Monitoring aims to improve observability and typically includes:

Resource‑level monitoring : Hardware, network bandwidth, usually led by operations.

Service stability : Service or interface availability (e.g., UMP), usually led by development.

Business‑function monitoring : Verifying that outward‑facing functionalities work correctly; a focus for testers.

Business‑data monitoring : Tracking data correctness and trends to infer system health.

Log‑clustering monitoring : Using statistical methods on aggregated logs to assess overall availability; alerts trigger when error rates exceed thresholds.

1.2 Monitoring Items Prioritized by Test Teams

1.2.1 Business‑Function Monitoring

Interface functionality : Monitor core interfaces.

Read interfaces : Can be validated directly in production as they do not generate dirty data.

Write interfaces : May produce dirty data; therefore, direct production testing is prohibited. Proposed “test back‑feeding” uses pre‑release environments to validate production behavior. Expected outcomes include:

Expected failures: Functional changes impact interfaces; monitoring content must be updated.

Unexpected failures: New test content reveals bugs.
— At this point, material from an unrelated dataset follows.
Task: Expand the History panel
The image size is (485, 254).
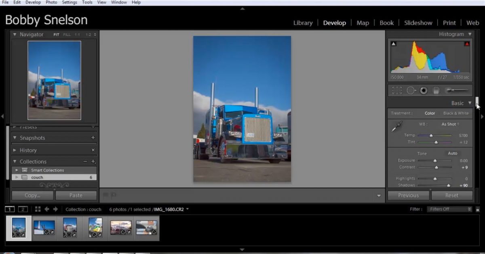Action: pyautogui.click(x=28, y=150)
Another idea is “traffic‑driven monitoring” that validates functionality with real user requests while masking sensitive data.
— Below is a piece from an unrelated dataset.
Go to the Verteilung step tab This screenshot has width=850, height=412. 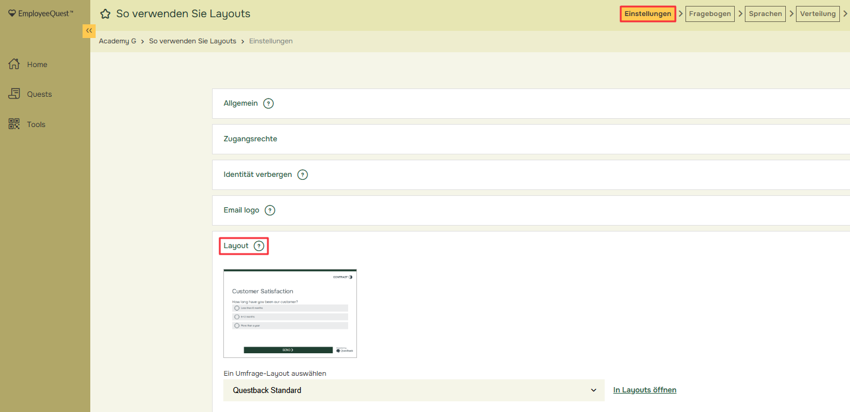817,14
Traditional periodic monitoring cases rely heavily on tester knowledge and may miss scenarios as interfaces evolve. A black‑box approach—deriving monitoring cases from user‑visible elements—helps achieve broader coverage.
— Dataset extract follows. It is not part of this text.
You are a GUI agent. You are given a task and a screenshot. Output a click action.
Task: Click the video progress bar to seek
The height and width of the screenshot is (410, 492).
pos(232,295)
1.2.2 Business‑Data Monitoring

Business data reflects product value; its correctness and health indicate system stability. Examples include:

Core data volume (e.g., order count, premium) timeliness.

Data correctness checks (e.g., premium = tax + post‑tax fee).

Core data trend thresholds (e.g., daily cancellation ratio exceeding a limit).

1.2.3 Log‑Clustering Monitoring

Logs indirectly reflect system stability. Two approaches:

Short‑term

Does not depend on development changes; clusters error types from existing logs. Alerts trigger when error count exceeds a fixed threshold. Threshold tuning is required to avoid false positives/negatives.

Example alert: “Warning: >100 ‘insurance age error’ occurrences in 10 min, exceeding threshold 90.”

Long‑term

Relies on standardized log printing (start and end logs per request). Full‑scale log ingestion and cleaning compute application availability:

Application Availability = (Total Traffic – Error Traffic) / Total Traffic

This enables day‑level, hour‑level, and 10‑minute availability metrics and supports root‑cause tracing via log IDs.

2. Observability Dimensions

The group’s PFinder (Problem Finder) is a next‑generation APM system aligned with observability, gradually adopted by development teams.

Why should test teams build observability distinct from development? To avoid duplicating effort and to provide high sensitivity to functional availability and data correctness, tightly integrating with monitoring to deliver diagnosis, analysis, and localization capabilities.

2.1 Module‑Level Observability

Detects stability of individual modules, offering trend analysis and warning messages such as “Suspicious: Core metric X dropped continuously since service launch on YYYY‑MM‑DD.”

2.2 System‑Level Observability

Aggregates logs to map data flow across modules. When any module alerts, notifications include preliminary diagnosis and enable cross‑system data verification.

Linked Alerts

Observability’s global view enables linked alerts: a downstream module failure propagates upstream alerts, allowing rapid root‑cause identification. Example: when upstream service A calls downstream B and B fails, combined alerts pinpoint the issue.

Fault Localization

Linked alerts can provide detailed fault content, e.g., “Error: Service A function abnormal, downstream B shows suspicious logs {key info}, B’s last deployment on YYYY‑MM‑DD. Please investigate.”

Data Analysis

Cross‑system business interactions manifest as data flows. With linked capabilities, key data can be reconciled or conversion rates analyzed, ensuring consistency and revealing sensitive data comparisons.

2.3 Perception and Presentation

Both monitoring and observability require notification and visualization. Plans include integrating with existing business monitoring dashboards and offering a generic alert service supporting email, messaging, and voice channels.